"Me acompanha por aqui. Arrocha! Vai os dois juntos”, orienta o matador Sandro.
“Diz!” Ouve-se um tiro. “Diz!”, insiste outro sujeito, Luiz Henrique Pereira. Mais tiros.
“Diz! ‘Bora! Tás no beco?” Mais tiros.
“Vai, meu filho, tá no beco?”, pergunta Sandro.
“Tô.”
“Então, pronto!”
“Eu tô no beco, porra!”
“Eu tô chegando, pode parar aí na frente um pouquinho.”
“Tá, tá.”
“Corre não, porra!”
Horas depois, Sandro recebe uma ligação do soldado Eduardo José Morais dos Santos, da Polícia Militar de Pernambuco.
”Pronto!”
”Foi?”
“Pronto!”
“Vão embora!”
Mais tarde, outra ligação.
“Oi, Sandro.”
“Mas, rapaz, mandasse passar o cerol no cara, foi, porra?“
“Qual cara?”
“No ‘adivo’ (advogado).”
“Sim, e aí? E aí?”
“Agorinha, agorinha mesmo?“
“Foi, foi”, repete Sandro.
“E aí, caiu, tava pronto já?”
“Tá lá, tá lá, tá que levou uns oito tiro na cara.”

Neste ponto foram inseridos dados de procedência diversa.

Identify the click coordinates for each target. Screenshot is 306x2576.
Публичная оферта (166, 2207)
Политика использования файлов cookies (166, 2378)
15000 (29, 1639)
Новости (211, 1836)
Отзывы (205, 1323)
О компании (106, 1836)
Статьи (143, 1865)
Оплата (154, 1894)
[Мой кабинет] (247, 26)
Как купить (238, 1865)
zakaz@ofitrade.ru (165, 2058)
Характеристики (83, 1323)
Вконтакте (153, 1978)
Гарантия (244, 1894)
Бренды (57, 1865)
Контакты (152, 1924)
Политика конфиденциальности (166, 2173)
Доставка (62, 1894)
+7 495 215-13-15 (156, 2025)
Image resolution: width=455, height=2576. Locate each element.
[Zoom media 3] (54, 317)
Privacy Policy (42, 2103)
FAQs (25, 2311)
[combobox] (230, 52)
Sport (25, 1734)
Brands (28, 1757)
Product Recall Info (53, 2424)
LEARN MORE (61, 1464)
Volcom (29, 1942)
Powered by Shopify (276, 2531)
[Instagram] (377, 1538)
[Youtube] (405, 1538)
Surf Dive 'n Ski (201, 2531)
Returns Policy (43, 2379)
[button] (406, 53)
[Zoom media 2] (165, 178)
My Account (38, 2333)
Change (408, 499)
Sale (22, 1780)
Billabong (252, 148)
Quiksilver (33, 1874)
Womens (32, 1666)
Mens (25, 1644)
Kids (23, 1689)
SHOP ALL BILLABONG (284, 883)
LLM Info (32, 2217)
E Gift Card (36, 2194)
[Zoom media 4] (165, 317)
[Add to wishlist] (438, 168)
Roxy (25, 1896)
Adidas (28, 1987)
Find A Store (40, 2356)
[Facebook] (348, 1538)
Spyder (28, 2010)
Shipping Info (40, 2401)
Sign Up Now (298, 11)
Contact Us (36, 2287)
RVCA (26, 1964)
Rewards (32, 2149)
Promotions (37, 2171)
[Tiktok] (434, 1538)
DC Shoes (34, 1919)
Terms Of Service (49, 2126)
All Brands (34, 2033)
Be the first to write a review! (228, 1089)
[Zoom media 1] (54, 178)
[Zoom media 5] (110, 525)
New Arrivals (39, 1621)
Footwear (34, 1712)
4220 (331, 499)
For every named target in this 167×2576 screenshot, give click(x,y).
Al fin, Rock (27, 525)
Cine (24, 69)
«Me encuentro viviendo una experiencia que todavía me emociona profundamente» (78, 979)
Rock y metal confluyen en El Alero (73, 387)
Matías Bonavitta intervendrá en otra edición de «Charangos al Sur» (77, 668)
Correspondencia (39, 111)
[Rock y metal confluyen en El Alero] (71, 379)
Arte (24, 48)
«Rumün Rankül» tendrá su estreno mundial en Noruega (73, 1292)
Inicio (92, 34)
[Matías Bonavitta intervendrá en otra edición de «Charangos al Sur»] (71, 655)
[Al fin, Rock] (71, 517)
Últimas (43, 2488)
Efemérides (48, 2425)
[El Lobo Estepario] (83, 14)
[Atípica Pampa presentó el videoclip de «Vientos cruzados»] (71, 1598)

Esse diálogo, que parece extraído de um romance policial, como O matador, de Patrícia Melo, é do bangue-bangue real de Pernambuco. A vítima também é real: o advogado Antônio Armando de Moura, 56 anos, executado em 13 de junho de 2001 quando deixava uma alfaiataria no bairro de Cavaleiro, em Jaboatão dos Guararapes, na Grande Recife. Foram cinco tiros na cabeça. Na Polícia Civil, o inquérito acabou arquivado por falta de provas. Retrato da pistolagem que assola Pernambuco e pelo menos 15 Estados brasileiros, misturando policiais, agentes penitenciários e pistoleiros em grupos de extermínio como “anjos da guarda” e “os abelhas”, a execução de Antônio Moura, segundo a OAB, poderia ter sido evitada. Outras também. Todos esses diálogos e muitos mais, gravados com autorização judicial entre 21 de fevereiro de 2001 e 4 de abril de 2002 por agentes da Coordenação de Inteligência da Polícia Federal, a pedido do Ministério Público Federal, fazem parte de um dossiê confidencial de mais de mil páginas, ao qual ISTOÉ teve acesso. As transcrições de conversas telefônicas revelam cerca de 30 execuções sendo planejadas e realizadas por matadores na área de Jaboatão, além de mostrarem operações de tráfico de drogas e armas e venda de carros roubados. Execuções anunciadas, até com hora marcada. A Polícia Civil de Pernambuco jamais foi acionada.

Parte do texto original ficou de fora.